● AIM OF THE EXERCISE: Print the lines in the listing below that fall between the line with "Instruction: Click the" and the line with "The image size", those two lines included, exactly as they stand and with nothing else.

● DATA EXTRACTS:

^^^^^^^^

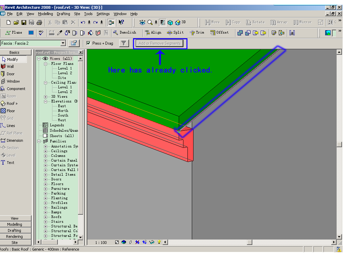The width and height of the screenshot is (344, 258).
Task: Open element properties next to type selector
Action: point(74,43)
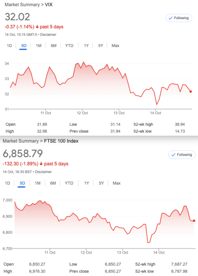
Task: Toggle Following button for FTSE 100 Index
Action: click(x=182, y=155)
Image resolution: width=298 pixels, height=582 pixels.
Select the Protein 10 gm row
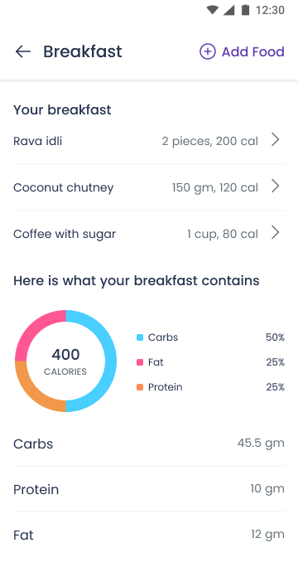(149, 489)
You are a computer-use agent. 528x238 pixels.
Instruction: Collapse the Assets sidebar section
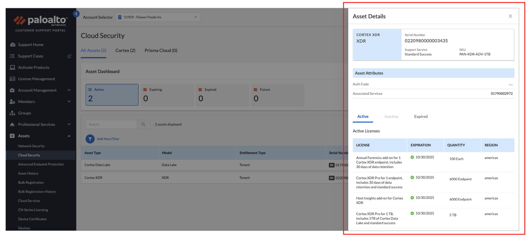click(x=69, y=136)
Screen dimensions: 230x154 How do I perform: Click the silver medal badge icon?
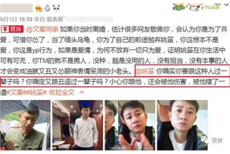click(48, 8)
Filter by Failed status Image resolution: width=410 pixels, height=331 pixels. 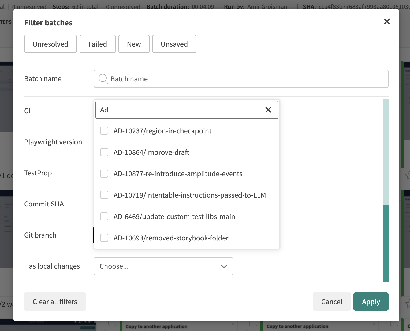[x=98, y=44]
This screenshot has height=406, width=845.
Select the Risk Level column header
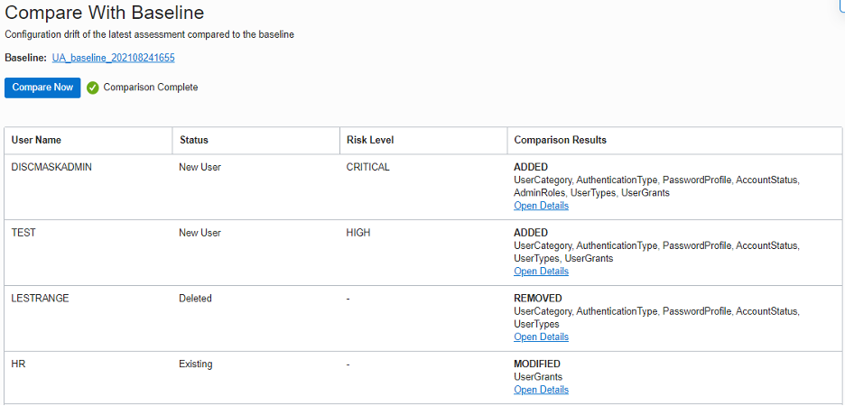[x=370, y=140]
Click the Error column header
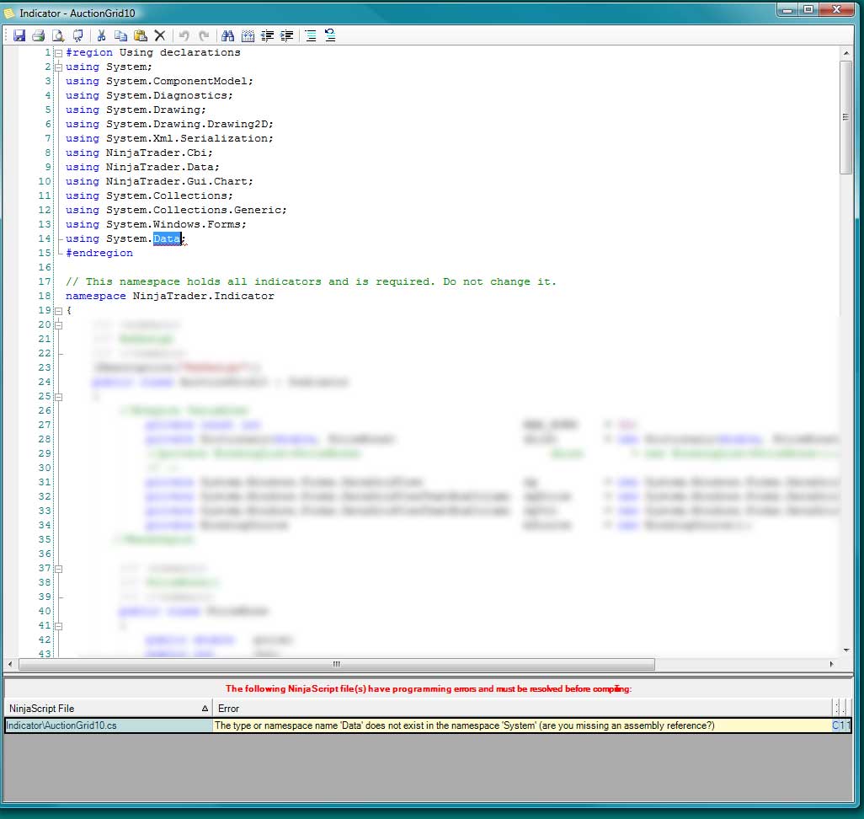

^^^^^^^^

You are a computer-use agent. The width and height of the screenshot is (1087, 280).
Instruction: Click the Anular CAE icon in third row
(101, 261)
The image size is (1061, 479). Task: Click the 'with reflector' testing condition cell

^^^^^^^^

● ANSWER AREA:
Instruction: Click the Anular CAE icon in third row
(101, 261)
The image size is (1061, 479). Task: Click the 'with reflector' testing condition cell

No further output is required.